Assignment: Pull out each line of the data that includes the word "元朗狗咬狗".

Material for the task:

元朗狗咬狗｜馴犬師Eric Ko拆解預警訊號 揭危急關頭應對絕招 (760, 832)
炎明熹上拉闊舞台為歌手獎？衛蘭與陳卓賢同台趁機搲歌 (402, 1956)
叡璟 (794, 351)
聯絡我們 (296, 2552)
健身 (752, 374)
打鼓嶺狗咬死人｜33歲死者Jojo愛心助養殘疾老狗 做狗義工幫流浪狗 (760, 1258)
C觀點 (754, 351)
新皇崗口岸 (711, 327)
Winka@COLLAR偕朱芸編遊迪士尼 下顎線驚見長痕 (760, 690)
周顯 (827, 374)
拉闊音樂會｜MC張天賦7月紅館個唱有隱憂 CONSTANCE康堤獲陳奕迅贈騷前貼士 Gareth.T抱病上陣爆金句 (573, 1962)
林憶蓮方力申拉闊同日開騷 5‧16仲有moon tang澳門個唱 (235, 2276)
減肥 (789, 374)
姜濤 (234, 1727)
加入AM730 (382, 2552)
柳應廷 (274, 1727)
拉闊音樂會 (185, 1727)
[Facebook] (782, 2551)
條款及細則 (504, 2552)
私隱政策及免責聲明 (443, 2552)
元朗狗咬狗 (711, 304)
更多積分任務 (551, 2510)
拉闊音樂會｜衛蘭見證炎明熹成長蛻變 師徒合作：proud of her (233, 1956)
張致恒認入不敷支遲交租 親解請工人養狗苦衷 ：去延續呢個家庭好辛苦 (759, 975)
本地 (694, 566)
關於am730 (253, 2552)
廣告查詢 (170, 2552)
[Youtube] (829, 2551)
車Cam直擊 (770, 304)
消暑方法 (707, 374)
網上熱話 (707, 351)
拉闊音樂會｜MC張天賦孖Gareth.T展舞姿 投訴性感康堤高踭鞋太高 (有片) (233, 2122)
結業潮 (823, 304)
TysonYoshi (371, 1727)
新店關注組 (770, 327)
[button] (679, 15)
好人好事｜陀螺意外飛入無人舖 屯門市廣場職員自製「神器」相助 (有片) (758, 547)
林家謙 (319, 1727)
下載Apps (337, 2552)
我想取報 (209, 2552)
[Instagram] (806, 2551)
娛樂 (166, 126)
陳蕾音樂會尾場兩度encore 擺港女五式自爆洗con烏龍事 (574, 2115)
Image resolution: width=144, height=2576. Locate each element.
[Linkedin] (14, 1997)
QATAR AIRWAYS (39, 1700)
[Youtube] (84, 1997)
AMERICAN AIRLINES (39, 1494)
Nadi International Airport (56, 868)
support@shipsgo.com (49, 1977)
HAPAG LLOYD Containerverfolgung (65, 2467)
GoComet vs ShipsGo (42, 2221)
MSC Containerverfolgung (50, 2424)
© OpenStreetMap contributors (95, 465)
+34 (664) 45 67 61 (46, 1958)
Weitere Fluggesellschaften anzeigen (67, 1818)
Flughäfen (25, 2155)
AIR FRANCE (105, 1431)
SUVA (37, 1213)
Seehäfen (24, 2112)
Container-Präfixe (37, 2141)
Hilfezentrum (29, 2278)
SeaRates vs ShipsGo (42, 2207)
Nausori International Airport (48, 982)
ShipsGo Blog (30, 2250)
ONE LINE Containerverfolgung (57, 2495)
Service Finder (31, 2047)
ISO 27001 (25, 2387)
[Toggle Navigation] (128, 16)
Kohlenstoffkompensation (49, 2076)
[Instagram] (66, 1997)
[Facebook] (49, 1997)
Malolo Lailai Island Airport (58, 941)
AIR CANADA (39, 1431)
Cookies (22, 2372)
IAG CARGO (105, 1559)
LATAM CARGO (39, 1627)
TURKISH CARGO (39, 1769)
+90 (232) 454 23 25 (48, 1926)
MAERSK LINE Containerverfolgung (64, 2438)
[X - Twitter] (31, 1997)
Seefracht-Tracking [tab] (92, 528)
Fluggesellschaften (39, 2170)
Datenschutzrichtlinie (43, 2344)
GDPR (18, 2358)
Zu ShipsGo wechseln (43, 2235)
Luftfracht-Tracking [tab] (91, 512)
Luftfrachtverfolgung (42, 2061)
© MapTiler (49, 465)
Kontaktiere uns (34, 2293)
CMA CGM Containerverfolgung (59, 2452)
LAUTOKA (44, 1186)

Written response:
元朗狗咬狗｜馴犬師Eric Ko拆解預警訊號 揭危急關頭應對絕招 (760, 832)
元朗狗咬狗 (711, 304)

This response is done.